ENIGMA – Expression Network Inference and Global Module Analysis. It is a software tool to analyze the modular structure of perturbational gene expression data, based on the use of combinatorial statistics and graph-based clustering. The modules are further characterized by incorporating other data types, e.g. GO annotation, protein interactions and transcription factor binding information, and by suggesting regulators that might have an effect on the expression of (some of) the genes in the module.
Steven Maere, Patrick Van Dijck, Martin Kuiper (2008) Extracting expression modules from perturbational gene expression compendia. BMC Systems Biology 2:33 (PubMed, BMC)
ArrayMiner® is a set of analysis tools using advanced algorithms to reveal the true structure of your gene expression data. Its unique graphical interface gives you an intimate understanding of the analysis and an easy publishing of its results.
ArrayMiner include clustering module & classmarking module.
In order to be eligible for the free light version, your institution must be academic. The light version is limited to 500 genes and 10 experiments for the clustering module and 500 genes for the ClassMarker tool. The light licence’s validity is 1 year.
CAGED (Cluster Analysis of Gene Expression Dynamics) is a model based,Bayesian clustering procedure developed by Ramoni et al. to cluster gene expression profiles measured with microarrays in temporal experiments. Contrary to popular clustering methods, CAGED takes into account explicitly the fact that expression profiles in temporal experiments may be serially correlated and uses a model-based, Bayesian procedure to identify the best grouping of the gene expression data in an automated way.
CAGED implements a Bayesian clustering method designed to handle temporal experiments and subsuming standard independent experiments as a special case.
Spotfinder is an image processing program created at The Institute for Genomic Research (J. Craig Venter Institute now) for analysis of the image files generated in microarray expression studies. Spotfinder uses a fast and reproducible algorithm to identify the spots on array and provide quantitation of expression levels.

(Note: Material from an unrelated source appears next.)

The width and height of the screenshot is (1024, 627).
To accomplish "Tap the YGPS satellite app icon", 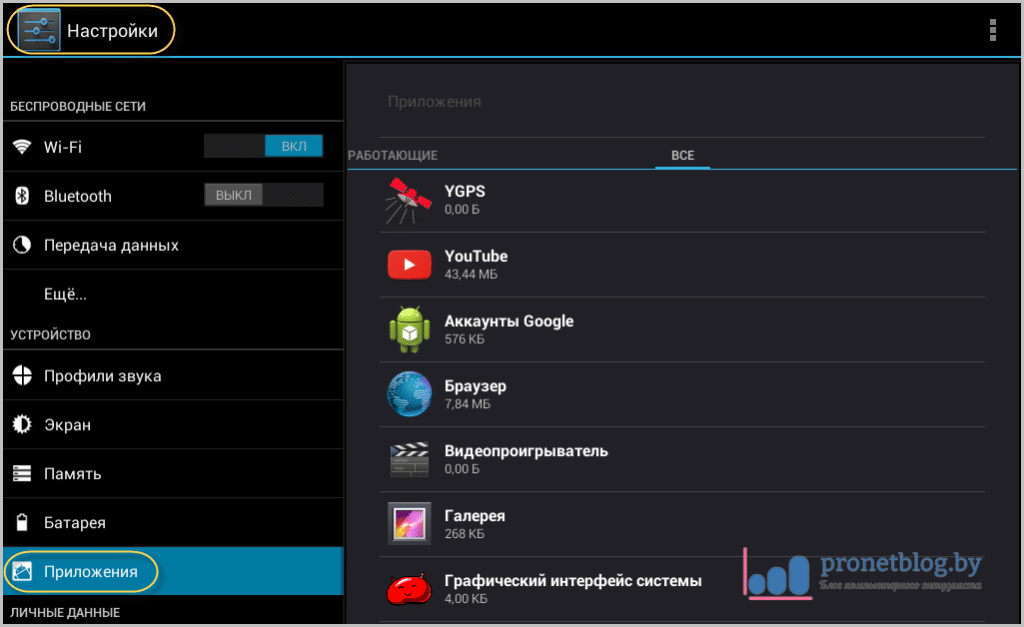I will tap(408, 199).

Image analysis is a crucial step in the microarray process. TIGR Spotfinder was designed for the rapid, reproducible and computer-aided analysis of microarray images and the quantification of gene expression. TIGR Spotfinder reads paired 16-bit or 8-bit TIFF image files generated by most microarray scanners. Semi-automatic grid construction defines the areas of the slide where spots are expected. Automatic and manual grid adjustments help to ensure that each rectangular grid cell is centered on a spot. Two available segmentation methods (histogram and Otsu) define the boundaries between each spot and the surrounding local background. Spot intensities are calculated as an integral of non-saturated pixels, although other options including spot median and mean values are available. Local background subtraction for each reported value is applied by default but can be disabled. The calculated intensities, medians, and means along with each spot position on the array, spot area, background values, and quality control flags are written to a MEV file or the database. Reusable grid geometry files and automatic grid adjustment allow user to analyze large quantities of images in a consistent and efficient manner. To complement the automated methods, particularly in noisy areas of the slide, the user may manually identify or discard spots. Quality control views allow the user to assess systematic biases in the data.
Saeed AI, Sharov V, White J, Li J, Liang W, Bhagabati N, Braisted J, Klapa M, Currier T, Thiagarajan M, Sturn A, Snuffin M, Rezantsev A, Popov D, Ryltsov A, Kostukovich E, Borisovsky I, Liu Z, Vinsavich A, Trush V, Quackenbush J. TM4: a free, open-source system for microarray data management and analysis. Biotechniques. 2003 Feb;34(2):374-8.